━━━ INFORMATION GIVEN

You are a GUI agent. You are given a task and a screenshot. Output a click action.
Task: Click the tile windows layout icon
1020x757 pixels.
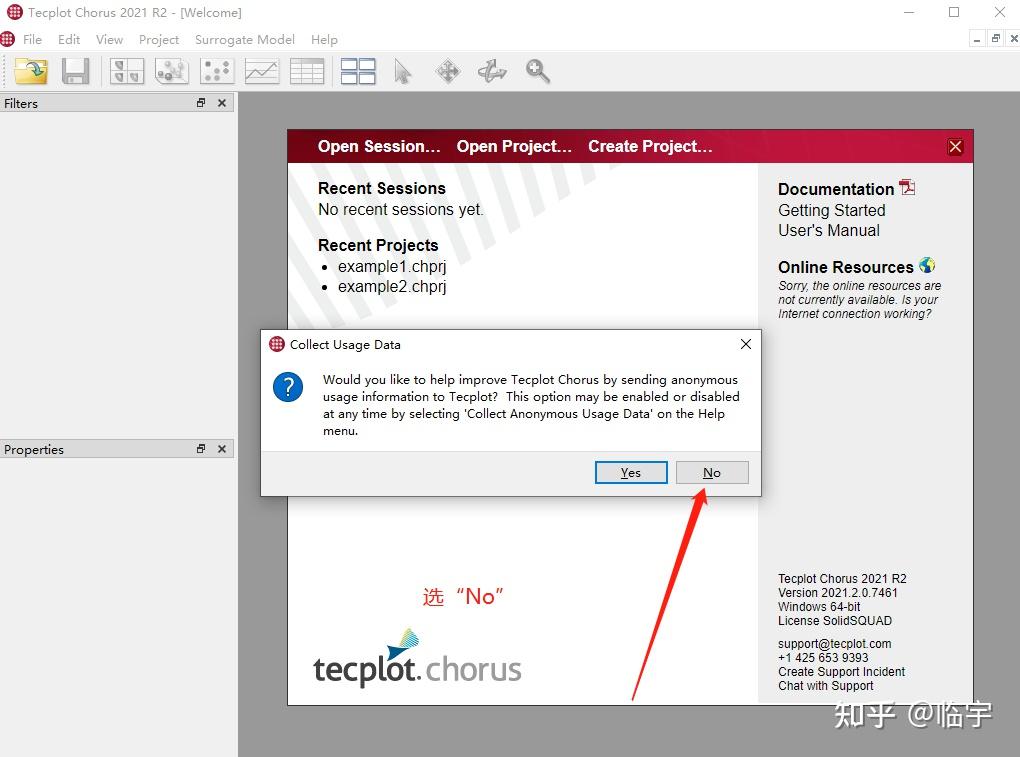[358, 71]

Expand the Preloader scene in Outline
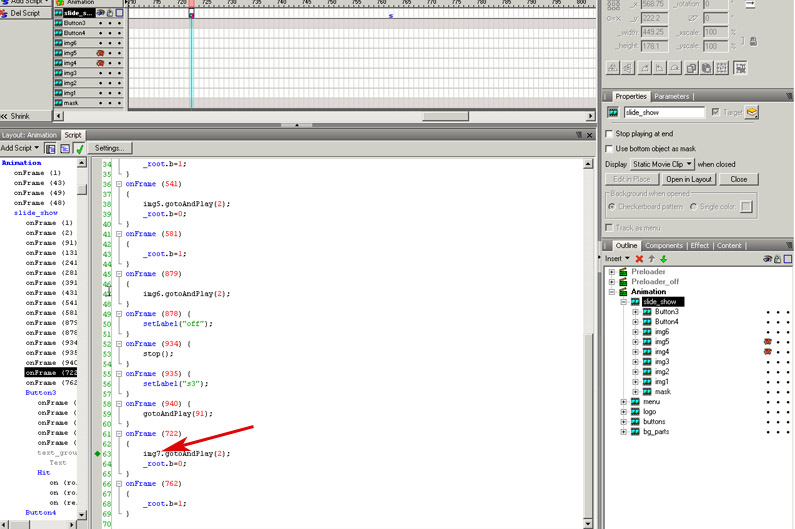[611, 271]
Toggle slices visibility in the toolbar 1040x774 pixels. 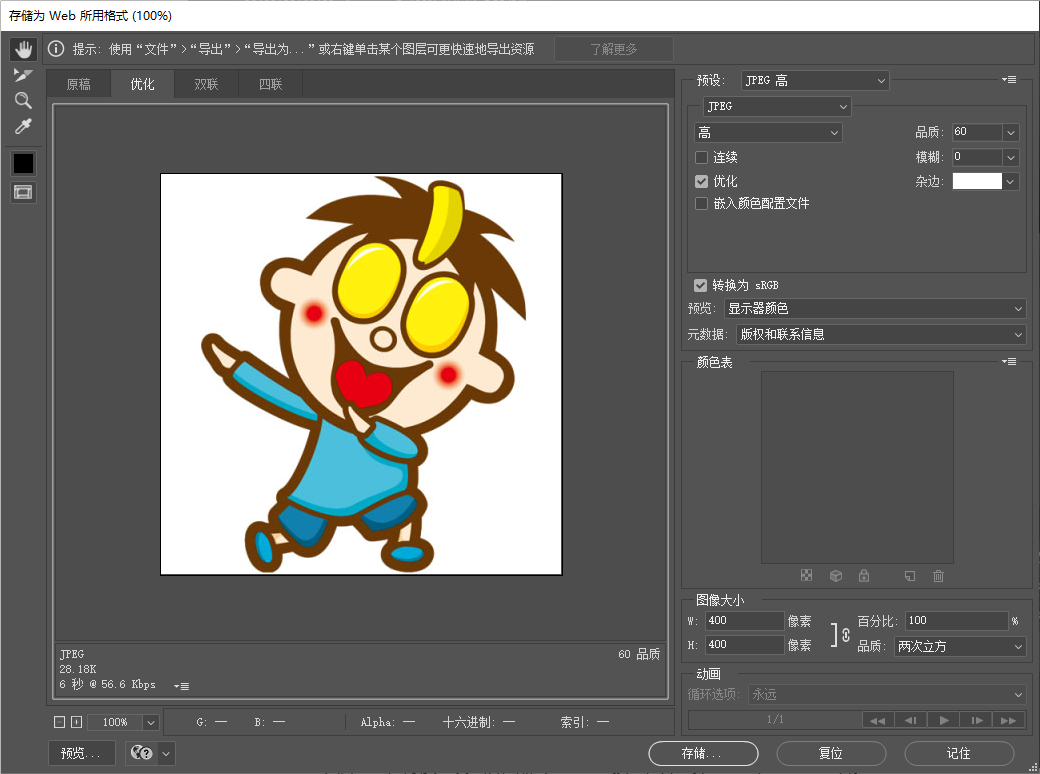[x=23, y=190]
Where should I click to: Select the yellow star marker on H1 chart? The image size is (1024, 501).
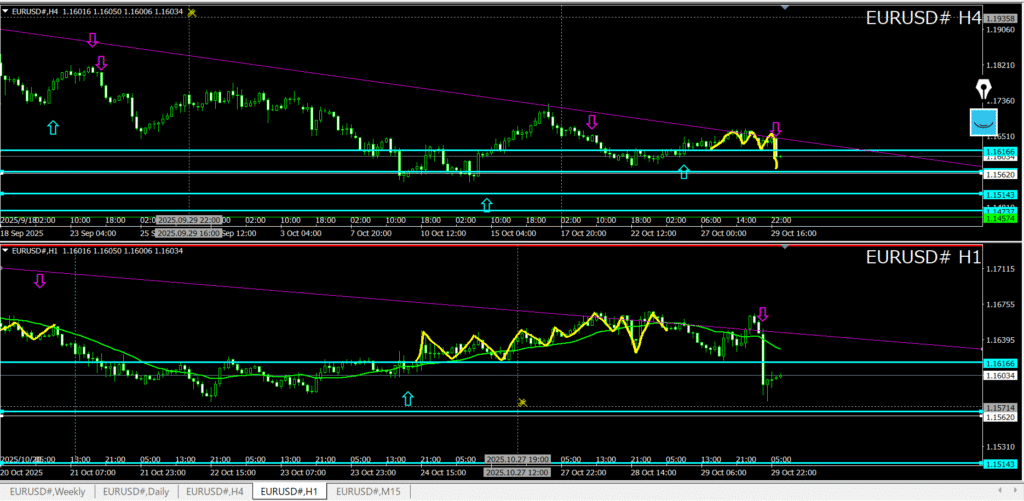pos(522,402)
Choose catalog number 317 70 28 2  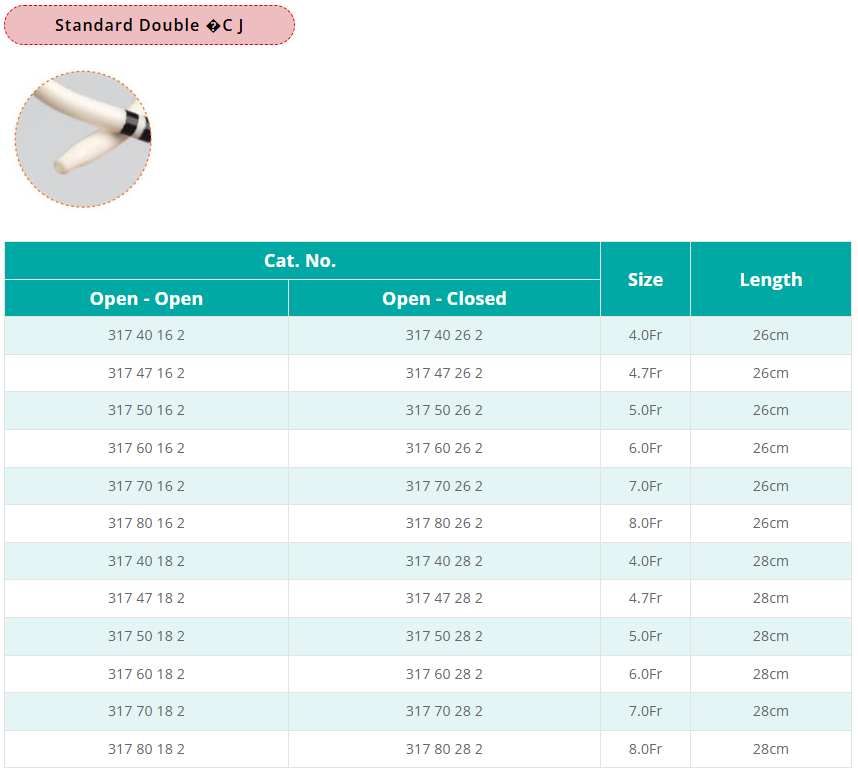pyautogui.click(x=444, y=711)
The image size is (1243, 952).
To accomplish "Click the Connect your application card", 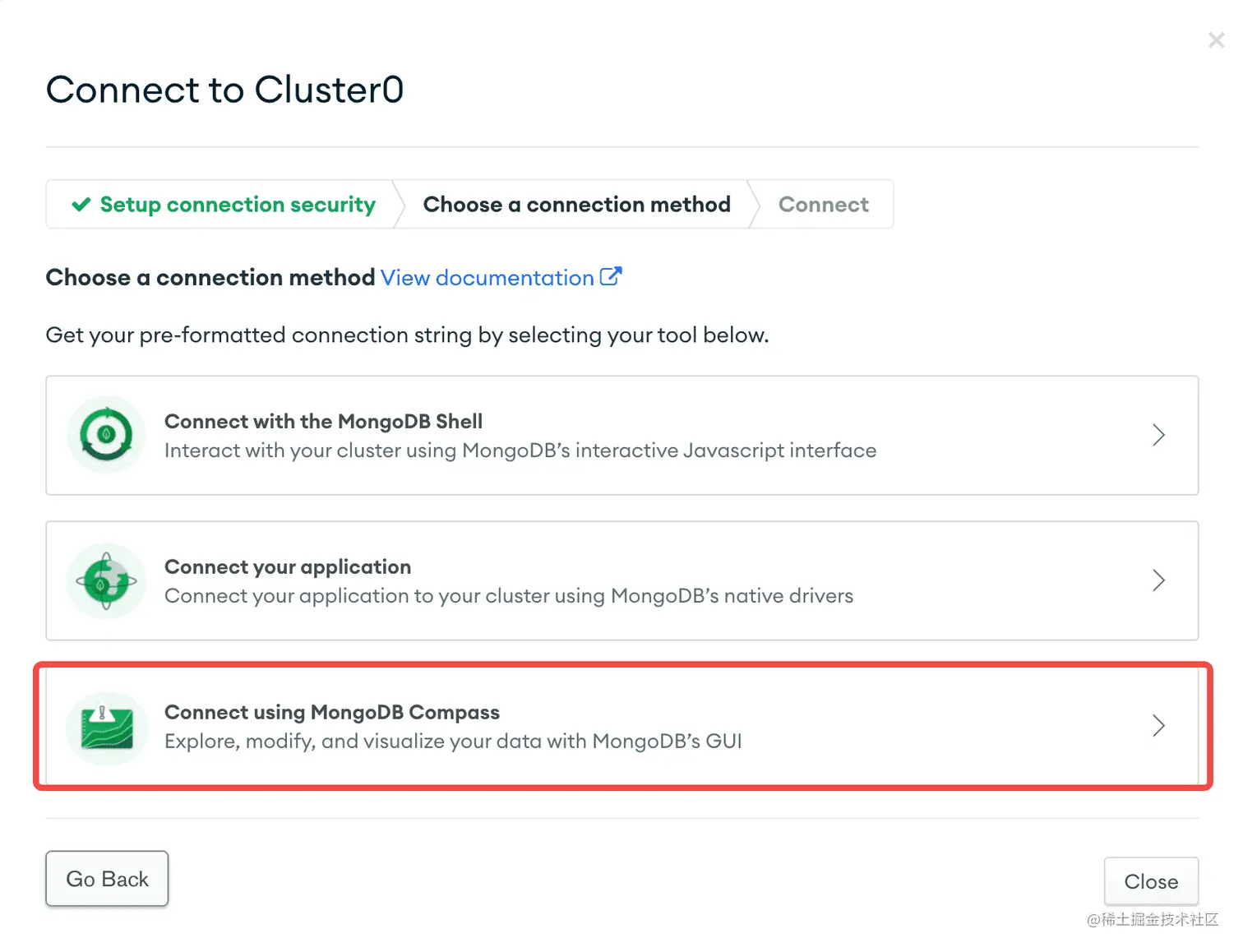I will click(622, 580).

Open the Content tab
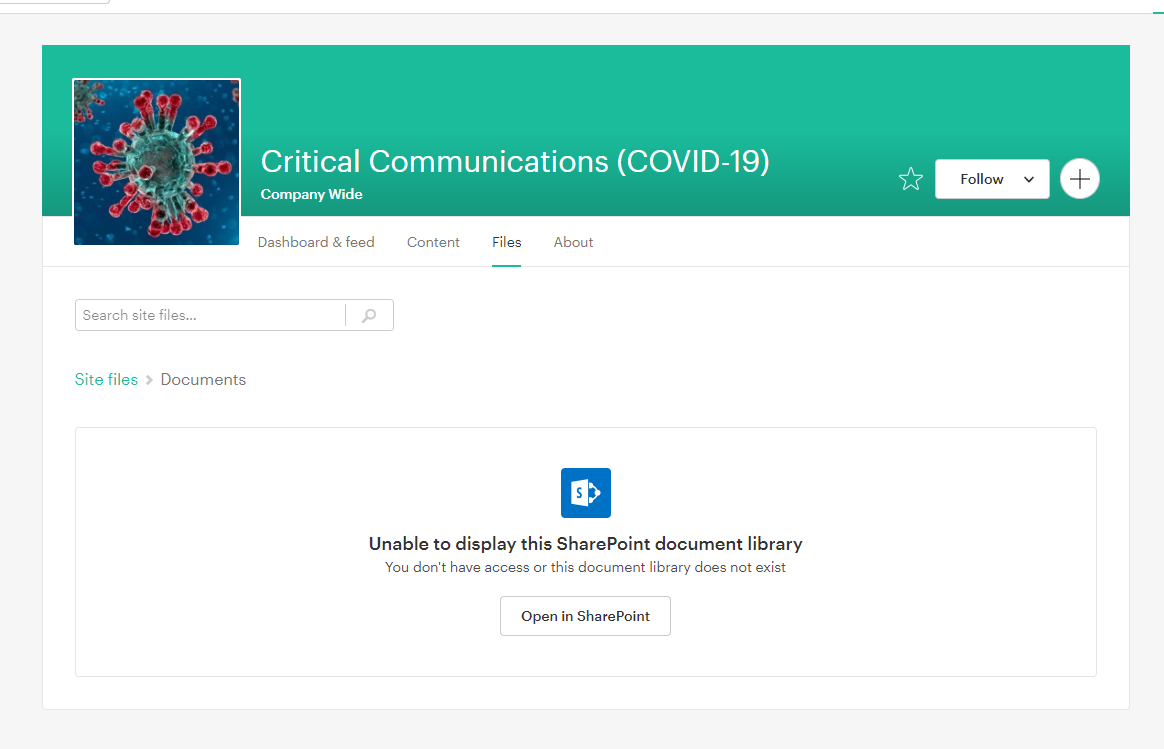tap(433, 241)
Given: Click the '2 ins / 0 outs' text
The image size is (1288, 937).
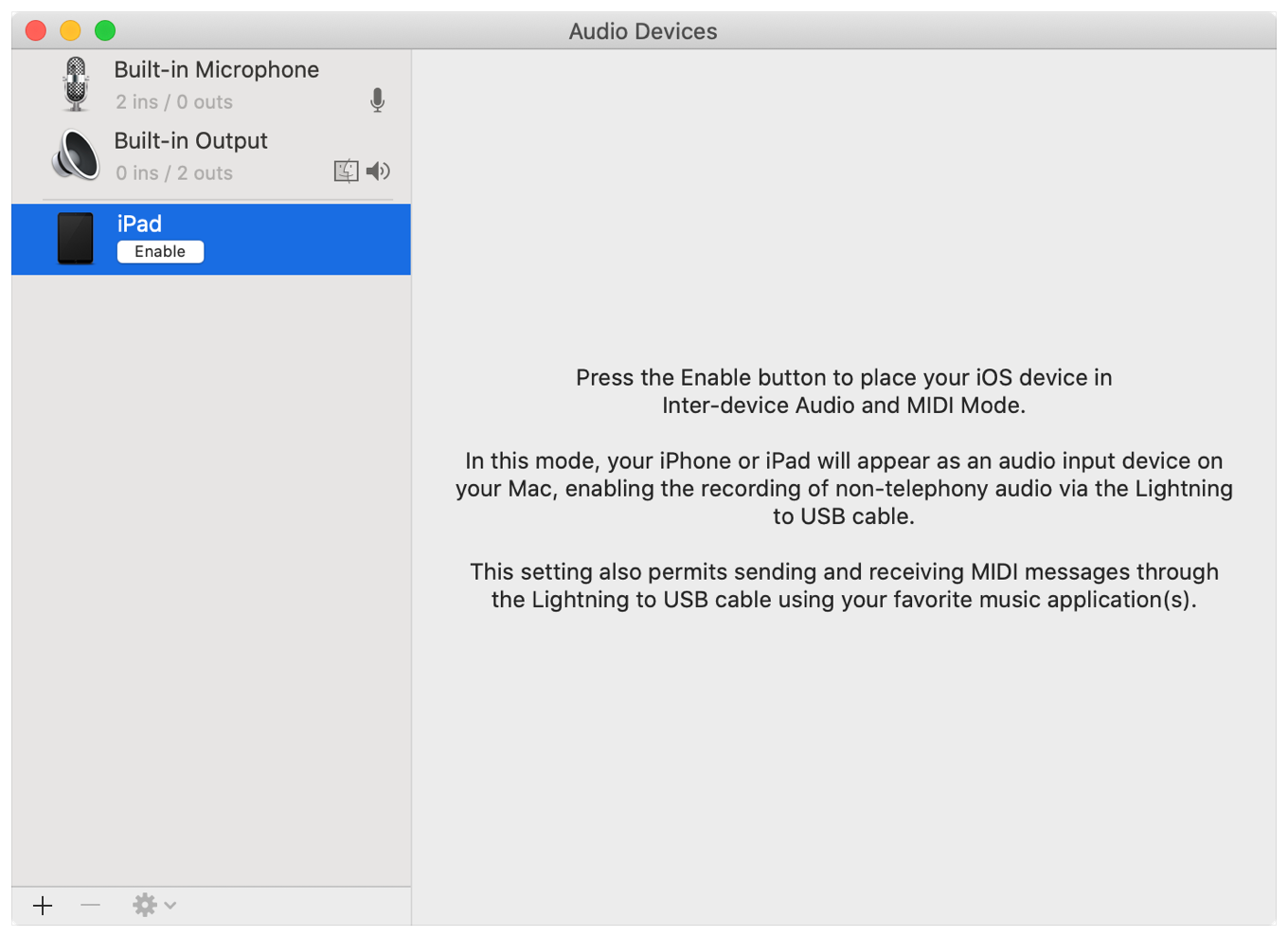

━━━━━━

▸ **ASSIGNMENT**:
Copy only this, please: the line with "Open the Content tab" and every line after it through the end of the data, with no pictures.

▸ **EXERCISE RESULT**:
Open the Content tab
tap(433, 241)
Given: Click the '2 ins / 0 outs' text
The image size is (1288, 937).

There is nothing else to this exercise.